Opinions of Counsel index

Volunteer firemen and fire companies in villages exemption (married firefighters) – Real Property Tax Law, § 466:

If a husband and wife are each eligible in their own right for the village firefighter exemption authorized by section 466 of the Real Property Tax Law, their marital status does not prevent each from enjoying the full benefits of the exemption.

A husband and wife are both members of a village volunteer fire department. The husband individually owns one parcel of real property in the village while he and his wife jointly own another parcel in the village. We have been asked whether an exemption may properly be allowed on either or both properties pursuant to section 466 of the Real Property Tax Law.

Section 466 provides for a limited exemption for village purposes on property owned by active members of a village fire department and reads as follows:

Upon the adoption of a proposition therefor by the qualified voters of a village, the real property owned by a volunteer member of the village fire department and the real property owned by any volunteer fire company in the village shall be exempt from taxation for village purposes to the extent of five hundred dollars in addition to any other exemption authorized by law.

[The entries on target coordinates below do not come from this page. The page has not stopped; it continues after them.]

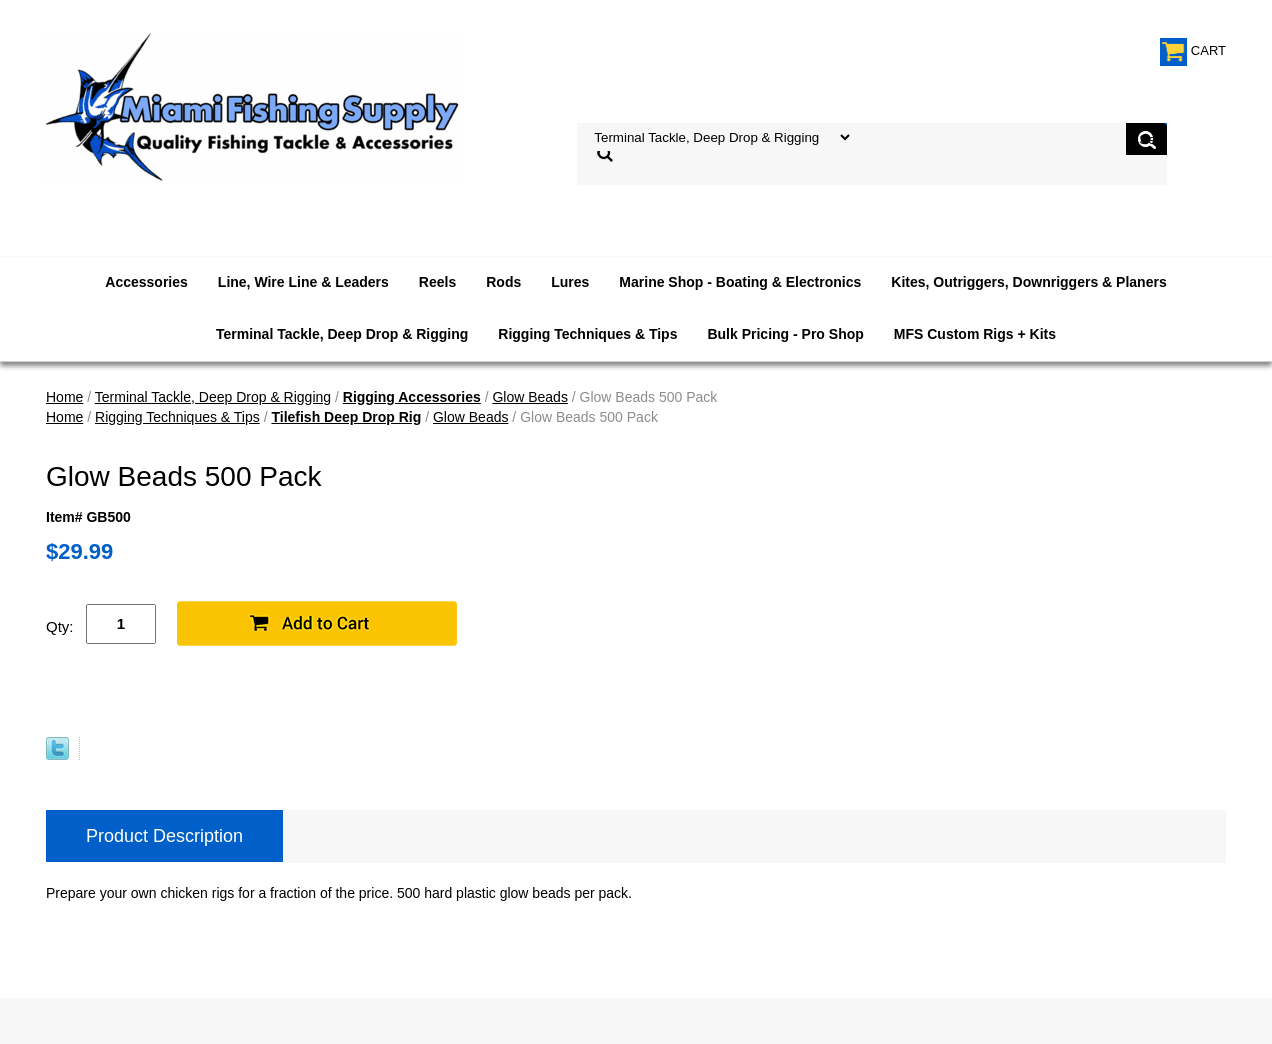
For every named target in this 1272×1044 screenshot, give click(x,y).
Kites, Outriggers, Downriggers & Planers (1028, 282)
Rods (503, 282)
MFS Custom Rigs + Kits (975, 334)
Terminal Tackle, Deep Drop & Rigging (342, 334)
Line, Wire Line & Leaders (303, 282)
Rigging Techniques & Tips (587, 334)
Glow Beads (529, 397)
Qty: (60, 626)
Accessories (146, 282)
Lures (570, 282)
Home (64, 397)
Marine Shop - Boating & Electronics (740, 282)
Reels (437, 282)
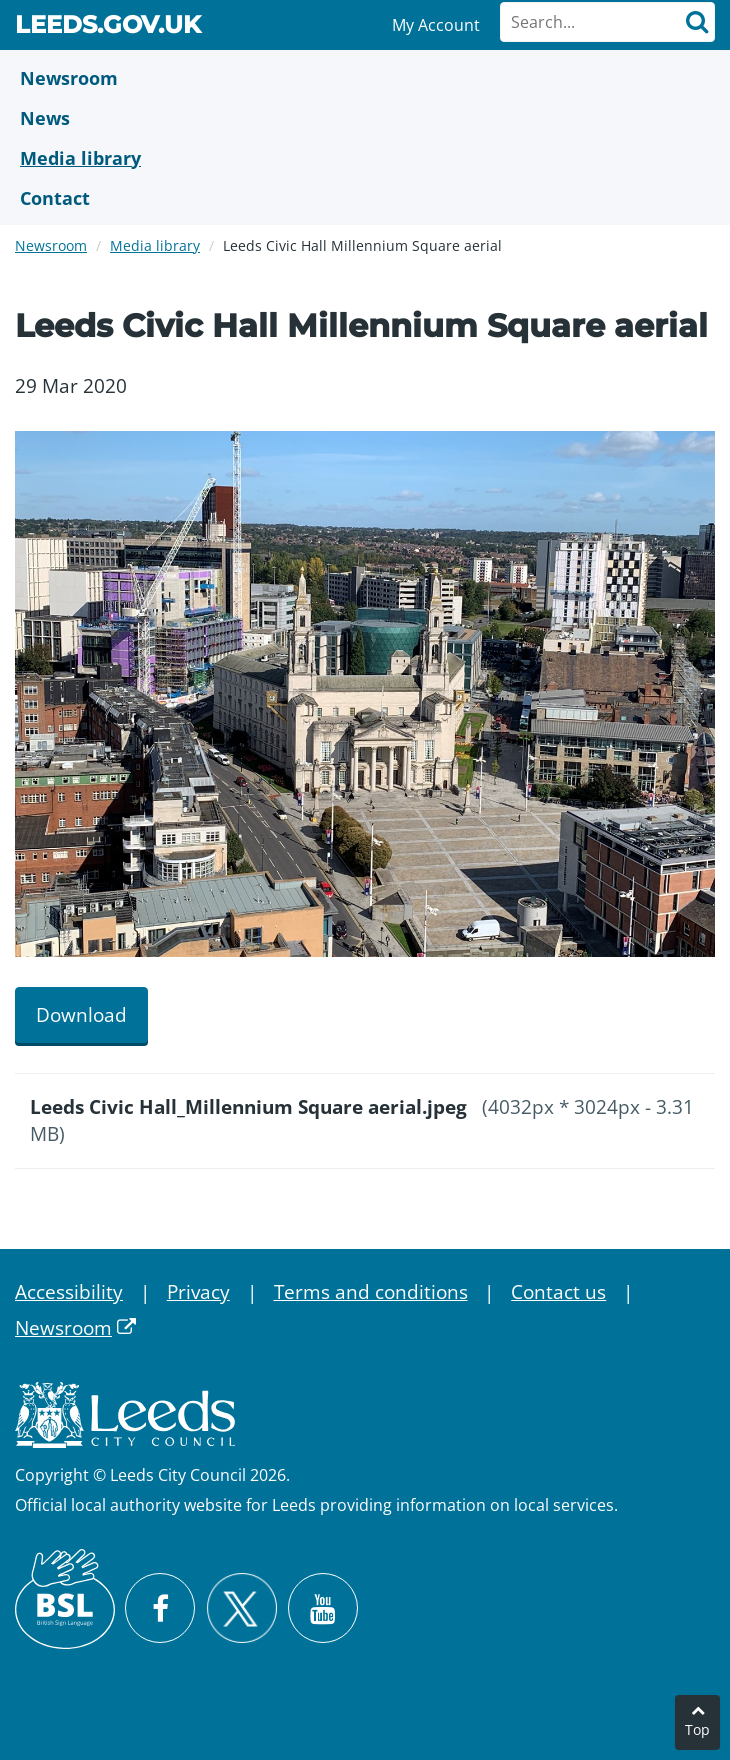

By the terms of this section, the village must have adopted a proposition authorizing an exemption. Once adopted, this exemption applies only to village taxes and can be granted to active volunteer members of the village fire department. When the exemption is granted it is personal to the firefighter (the maximum exemption is $500, whether the firefighter owns one parcel or several, not $500 per parcel owned).

In the immediate case, assuming that all statutory requirements are met, the husband would be entitled to a $500 exemption on the property he owns in his own name. However, since the partial exemption allowed by section 466 is a personal exemption limited to an annual total of $500 to each fireman, the husband’s right to exemption would be exhausted by granting it to him on the property owned by him in his own name (assuming, of course, that the assessed value of the property were greater than $500).

Assuming, additionally, that the wife is an active volunteer firefighter, the jointly held parcel will also be entitled to a $500 exemption. Although the husband would not be eligible for an additional exemption, the wife would be entitled to her $500 exemption on this parcel.

The fact that the parcel is jointly owned is not relevant to the right to exemption under section 466. Where real property was jointly owned by a volunteer fireman and another unrelated person, the State Comptroller was of the opinion that the exemption under section 466 should be granted (25 Op.State Compt. 73). Here, the situation is that the parcel is owned jointly by an eligible volunteer firefighter and a fireman whose exemption is exhausted. There is no reason to reach a different conclusion than the Comptroller did in his opinion.

Therefore, assuming the statutory requirements are satisfied, a partial exemption from taxation for village purposes in the amount of $500 would be properly allowable on each parcel pursuant to section 466.

It should be noted that our conclusion that the wife is entitled to a $500 exemption is based on the presumption that the husband and wife own the second parcel as tenants by the entirety or as joint tenants. If the situation were that title was held as tenants in common, by a fireman entitled to the exemption and another person either not entitled to the exemption or whose exemption had been exhausted, then the fireman would still be entitled to exemption under section 466, but in an amount not to exceed the percentage of his interest in the property (see, 4 Op.Counsel SBEA No. 66).

Further, if title to a single parcel is held by two persons eligible for exemption under section 466 as tenants by the entirety or joint tenants, each would be entitled to claim an exemption of $500 against the assessed value of the property. However, if the property were held by the two firemen as tenants in common, then each would be entitled to an exemption not to exceed the percentage of his or her interest in the property (see, 1 id. No. 54).